29th Nebraska Attorney General
- In office March 1, 1985 – January 9, 1991
- Governor: Bob Kerrey Kay Orr
- Preceded by: Paul L. Douglas
- Succeeded by: Don Stenberg

Personal details
- Born: September 20, 1925 Omaha, Nebraska
- Died: March 3, 1994 (aged 68) Lincoln, Nebraska
- Party: Republican
- Education: Harvard University (B.A.) Harvard Law School (J.D.)

Military service
- Allegiance: United States
- Branch/service: United States Army
- Years of service: 1943–1946

= Robert Spire =

American politician (1925–1994)

Robert "Bob" M. Spire (September 20, 1925 – March 3, 1994) was a Republican politician from Nebraska who served as the Nebraska Attorney General from 1985 to 1991.

==Early career==
Spire was born in Omaha, Nebraska, in 1953, and served in the United States Army from 1943 to 1946. He graduated from Harvard University in 1949 and from Harvard Law School in 1952. Spire returned to Omaha, and practiced law with the firm of Ellick, Spire & Jones until his appointment as Attorney General. He taught medical jurisprudence at the University of Nebraska Medical Center and served on the University of Nebraska Omaha Board of Regents from 1963 to 1968, and as the president of the board from 1966 to 1968. Spire served as the president of the Omaha Bar Association from 1978 to 1979 and of the Nebraska Bar Association from 1981 to 1982.
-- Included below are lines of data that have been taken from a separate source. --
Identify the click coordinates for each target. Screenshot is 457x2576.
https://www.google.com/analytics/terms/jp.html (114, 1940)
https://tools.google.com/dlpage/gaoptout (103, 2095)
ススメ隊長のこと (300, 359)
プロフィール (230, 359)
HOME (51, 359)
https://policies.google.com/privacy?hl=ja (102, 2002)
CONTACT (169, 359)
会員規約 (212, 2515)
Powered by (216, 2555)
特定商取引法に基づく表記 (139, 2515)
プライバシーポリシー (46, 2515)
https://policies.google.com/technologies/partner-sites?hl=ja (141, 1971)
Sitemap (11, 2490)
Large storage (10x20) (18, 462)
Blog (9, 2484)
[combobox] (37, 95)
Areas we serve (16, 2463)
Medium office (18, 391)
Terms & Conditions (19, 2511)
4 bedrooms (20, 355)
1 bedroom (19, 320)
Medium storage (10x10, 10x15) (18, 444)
==Attorney General of Nebraska==
In 1985, following the resignation of Attorney General Paul L. Douglas, Governor Bob Kerrey appointed Spire to serve out the remaining two years of Douglas's term. Kerrey's selection of Spire, a Republican, rather than a Democrat was controversial, and drew condemnation from the Nebraska Democratic Party, but Kerrey noted that he "had to make a judgment of conscience that was based upon what I thought would be in the best interest of all the people of the state of Nebraska." Spire was sworn in on March 1, 1985.

Spire ran for a full term in 1986. Though he considered running for re-election as a Democrat, he opted to run as a Republican, and was challenged in the Republican primary by Don Stenberg, the legal counsel to former Governor Charles Thone. Stenberg attacked Spire as a "liberal" and criticized him for not supporting law enforcement, while Spire argued that Stenberg was too partisan. Spire ultimately defeated Stenberg by a narrow margin, winning the primary just 53–47 percent.

In the general election, Spire was opposed by the Democratic nominee, former assistant U.S. Attorney Bernie Glaser, and both Kerrey and Stenberg endorsed Spire over Glaser. Spire ultimately defeated Glaser in a landslide, winning 61 percent of the vote to Glaser's 39 percent.

Spire declined to seek re-election in 1990, and was succeeded by Stenberg.

==Death==
Spire died on March 3, 1994, following a heart attack.